━━ Material supplied ━━
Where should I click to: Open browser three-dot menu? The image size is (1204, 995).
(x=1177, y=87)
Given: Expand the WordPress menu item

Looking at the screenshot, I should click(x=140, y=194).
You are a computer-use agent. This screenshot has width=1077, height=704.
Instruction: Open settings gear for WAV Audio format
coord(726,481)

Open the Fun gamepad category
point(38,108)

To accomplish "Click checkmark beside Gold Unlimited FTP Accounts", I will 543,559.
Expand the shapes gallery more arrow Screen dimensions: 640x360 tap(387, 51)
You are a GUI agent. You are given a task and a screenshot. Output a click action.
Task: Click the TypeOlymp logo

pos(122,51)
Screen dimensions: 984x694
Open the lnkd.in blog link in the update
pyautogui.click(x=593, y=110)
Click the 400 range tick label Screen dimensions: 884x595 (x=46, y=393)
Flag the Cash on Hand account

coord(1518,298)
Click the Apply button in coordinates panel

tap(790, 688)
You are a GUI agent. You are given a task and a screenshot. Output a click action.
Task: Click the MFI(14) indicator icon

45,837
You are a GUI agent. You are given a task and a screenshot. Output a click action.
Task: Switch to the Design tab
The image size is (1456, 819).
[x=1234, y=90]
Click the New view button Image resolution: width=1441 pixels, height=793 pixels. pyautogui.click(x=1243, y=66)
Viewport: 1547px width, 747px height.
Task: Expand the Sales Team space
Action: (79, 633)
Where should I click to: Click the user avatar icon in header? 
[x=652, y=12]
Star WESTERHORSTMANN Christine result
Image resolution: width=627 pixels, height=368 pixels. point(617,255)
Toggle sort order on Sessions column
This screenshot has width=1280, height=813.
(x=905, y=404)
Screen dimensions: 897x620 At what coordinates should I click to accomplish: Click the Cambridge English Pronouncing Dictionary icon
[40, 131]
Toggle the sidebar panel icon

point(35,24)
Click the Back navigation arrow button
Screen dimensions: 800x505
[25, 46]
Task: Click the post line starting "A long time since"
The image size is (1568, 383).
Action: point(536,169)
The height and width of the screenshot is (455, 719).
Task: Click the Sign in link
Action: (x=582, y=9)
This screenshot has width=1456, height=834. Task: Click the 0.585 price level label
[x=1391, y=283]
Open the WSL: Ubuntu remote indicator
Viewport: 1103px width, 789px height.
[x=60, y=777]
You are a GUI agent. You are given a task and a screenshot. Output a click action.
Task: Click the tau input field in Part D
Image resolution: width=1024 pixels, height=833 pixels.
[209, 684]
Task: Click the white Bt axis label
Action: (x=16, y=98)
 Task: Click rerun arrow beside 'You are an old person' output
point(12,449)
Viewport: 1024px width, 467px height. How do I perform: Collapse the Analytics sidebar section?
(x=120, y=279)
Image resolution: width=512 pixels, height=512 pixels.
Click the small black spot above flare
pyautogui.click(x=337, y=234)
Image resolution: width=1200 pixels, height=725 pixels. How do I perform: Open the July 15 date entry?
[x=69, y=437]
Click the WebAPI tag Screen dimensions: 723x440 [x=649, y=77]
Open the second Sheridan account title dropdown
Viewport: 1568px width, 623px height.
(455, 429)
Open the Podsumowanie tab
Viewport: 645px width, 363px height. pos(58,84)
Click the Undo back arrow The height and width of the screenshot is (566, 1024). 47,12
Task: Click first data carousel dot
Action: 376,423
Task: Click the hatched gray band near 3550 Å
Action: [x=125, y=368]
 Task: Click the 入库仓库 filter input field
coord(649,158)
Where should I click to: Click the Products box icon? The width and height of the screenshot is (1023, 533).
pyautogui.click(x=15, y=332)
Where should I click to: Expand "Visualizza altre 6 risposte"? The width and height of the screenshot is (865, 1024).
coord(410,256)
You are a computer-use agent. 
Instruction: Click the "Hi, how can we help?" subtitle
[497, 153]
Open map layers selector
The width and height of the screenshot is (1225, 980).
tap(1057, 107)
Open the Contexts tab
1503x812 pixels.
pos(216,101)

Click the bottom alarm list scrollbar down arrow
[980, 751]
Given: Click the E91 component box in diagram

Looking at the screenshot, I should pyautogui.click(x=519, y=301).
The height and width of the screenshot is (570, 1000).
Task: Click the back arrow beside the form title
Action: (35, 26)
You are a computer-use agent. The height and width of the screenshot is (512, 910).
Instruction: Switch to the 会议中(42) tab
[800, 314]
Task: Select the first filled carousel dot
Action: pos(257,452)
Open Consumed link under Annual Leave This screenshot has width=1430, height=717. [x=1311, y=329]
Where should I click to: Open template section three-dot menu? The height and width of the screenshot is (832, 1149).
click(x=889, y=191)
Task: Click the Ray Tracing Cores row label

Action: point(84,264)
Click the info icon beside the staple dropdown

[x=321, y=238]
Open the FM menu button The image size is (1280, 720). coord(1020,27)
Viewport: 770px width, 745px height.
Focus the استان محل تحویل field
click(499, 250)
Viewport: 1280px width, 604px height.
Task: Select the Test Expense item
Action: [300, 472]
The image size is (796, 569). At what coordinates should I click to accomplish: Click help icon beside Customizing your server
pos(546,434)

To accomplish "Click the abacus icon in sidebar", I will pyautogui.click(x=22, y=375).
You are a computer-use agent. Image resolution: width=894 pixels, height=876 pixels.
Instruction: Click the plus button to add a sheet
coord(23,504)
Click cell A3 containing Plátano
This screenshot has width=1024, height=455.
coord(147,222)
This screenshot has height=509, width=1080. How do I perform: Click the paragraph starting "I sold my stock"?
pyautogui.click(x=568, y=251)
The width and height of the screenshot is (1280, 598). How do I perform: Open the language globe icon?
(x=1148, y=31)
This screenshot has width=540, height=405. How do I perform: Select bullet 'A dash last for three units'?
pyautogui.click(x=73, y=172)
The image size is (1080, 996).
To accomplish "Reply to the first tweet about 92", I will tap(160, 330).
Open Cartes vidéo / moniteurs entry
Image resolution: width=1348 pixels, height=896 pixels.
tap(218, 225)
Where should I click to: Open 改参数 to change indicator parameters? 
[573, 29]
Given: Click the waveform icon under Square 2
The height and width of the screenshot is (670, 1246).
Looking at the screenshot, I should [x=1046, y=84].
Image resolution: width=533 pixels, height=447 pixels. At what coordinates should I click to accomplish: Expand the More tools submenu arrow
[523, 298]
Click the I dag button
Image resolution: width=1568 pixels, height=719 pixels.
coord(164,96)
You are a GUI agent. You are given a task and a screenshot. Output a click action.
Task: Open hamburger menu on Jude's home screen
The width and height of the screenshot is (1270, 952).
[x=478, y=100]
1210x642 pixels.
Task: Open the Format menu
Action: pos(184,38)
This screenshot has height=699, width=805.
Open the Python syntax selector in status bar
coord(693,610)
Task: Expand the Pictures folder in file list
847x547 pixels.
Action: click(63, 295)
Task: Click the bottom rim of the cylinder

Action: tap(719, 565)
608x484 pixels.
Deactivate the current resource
━━━
What needs to be done:
Return word for word the line with "Where should I click to: Open 改参数" and every line after it through the end of the records above.

Final answer:
Where should I click to: Open 改参数 to change indicator parameters? 
[573, 29]
Given: Click the waveform icon under Square 2
The height and width of the screenshot is (670, 1246).
Looking at the screenshot, I should [x=1046, y=84].
Image resolution: width=533 pixels, height=447 pixels. At what coordinates should I click to accomplish: Expand the More tools submenu arrow
[523, 298]
Click the I dag button
Image resolution: width=1568 pixels, height=719 pixels.
coord(164,96)
You are a GUI agent. You are given a task and a screenshot. Output a click action.
Task: Open hamburger menu on Jude's home screen
The width and height of the screenshot is (1270, 952).
[x=478, y=100]
1210x642 pixels.
Task: Open the Format menu
Action: pos(184,38)
This screenshot has height=699, width=805.
Open the Python syntax selector in status bar
coord(693,610)
Task: Expand the Pictures folder in file list
847x547 pixels.
Action: click(63, 295)
Task: Click the bottom rim of the cylinder

Action: tap(719, 565)
608x484 pixels.
Deactivate the current resource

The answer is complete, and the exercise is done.